Continuamos evaluando la situación para definir cuándo convocaremos las nuevas pláticas, dijo el diplomático, quien comentó que uno de los acontecimientos a seguir es el resultado de una reunión en Riad, Arabia Saudita, entre grupos opositores.

El enviado especial de las Naciones Unidas para Siria, Staffan de Mistura, había informado hace una semana su intención de llamar a Ginebra-VIII en octubre.

Ramzy también consideró este jueves como un tema favorable para la reanudación de las negociaciones dirigidas a poner fin al conflicto, que estalló en marzo de 2011, el establecimiento la víspera en Amán, Jordania, de un centro de monitoreo para impulsar el cumplimiento de las zonas de distensión en el suroccidente sirio.

Rusia, Estados Unidos y Jordania forman parte de la iniciativa, una de las aplicadas para reducir las tensiones en el país levantino y potenciar el alto el fuego vigente desde diciembre gracias a la mediación de Moscú y Ankara.

La nueva ronda de las pláticas auspiciadas por la ONU genera expectativas, ante la voluntad expresada por De Mistura de celebrar una etapa decisiva en el proceso de paz, que incluso pudiera llevar a conversaciones frente a frente entre la delegación gubernamental y la opositora, que hasta ahora han protagonizado un diálogo indirecto.

Todavía son muchos los desafíos a superar para que se avance por el camino hacia el fin de un conflicto resultante del interés de occidente y sus aliados regionales en imponer un cambio de régimen en Damasco.

Uno de los retos es poner de acuerdo a las múltiples facciones antigubernamentales, que responden a diversos centros de poder en el mundo y en la región.

Las partes decidieron en pasadas etapas del proceso fijar prioridades como las elecciones, la nueva Constitución, la gobernanza inclusiva y el combate al terrorismo.

Aunque Naciones Unidas, y en particular De Mistura, se abstiene de crear falsas expectativas, sugiere que hay algunos pasos alentadores, entre ellos el acuerdo sobre la canasta de temas a discutir, las reuniones a nivel de expertos y los cambios en el terreno, donde la violencia ha disminuido en varias localidades.
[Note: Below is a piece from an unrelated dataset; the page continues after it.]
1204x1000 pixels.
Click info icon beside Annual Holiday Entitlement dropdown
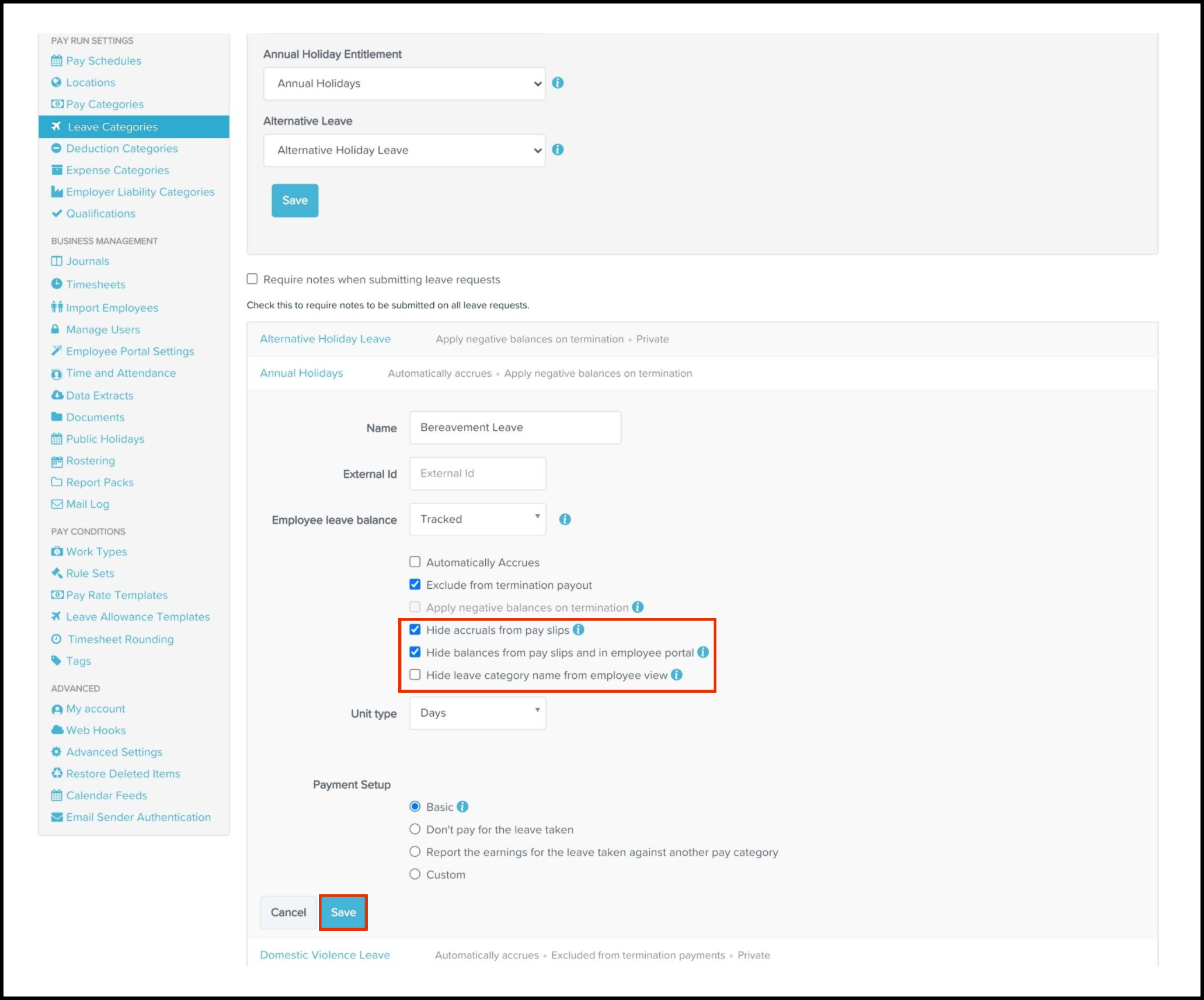point(558,83)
También muy valioso es el proceso paralelo de negociaciones en Astaná, Kazajstán, el cual tendrá a mediados de septiembre su próxima edición.

Ginebra-VII culminó el mes pasado con esa sensación de progreso trasladada por De Mistura y por el jefe de la delegación siria, el embajador ante la ONU, Bashar Jaafari, quien calificó de útil la ronda.

Para la ONU, los actores del conflicto tienen la obligación de encontrar una salida política que ponga fin al sufrimiento de la población del país levantino, donde se reportan cientos de miles de muertos y millones de desplazados internos y refugiados.

La cuestión más difícil es conciliar la posición del gobierno, que reclama respeto para la autodeterminación del pueblo sirio y la derrota del terrorismo impuesto desde el exterior, con la de un abanico de organizaciones opositoras, muchas de ellas con el papel de servir de punta de lanza del cambio de régimen promovido por occidente y sus aliados.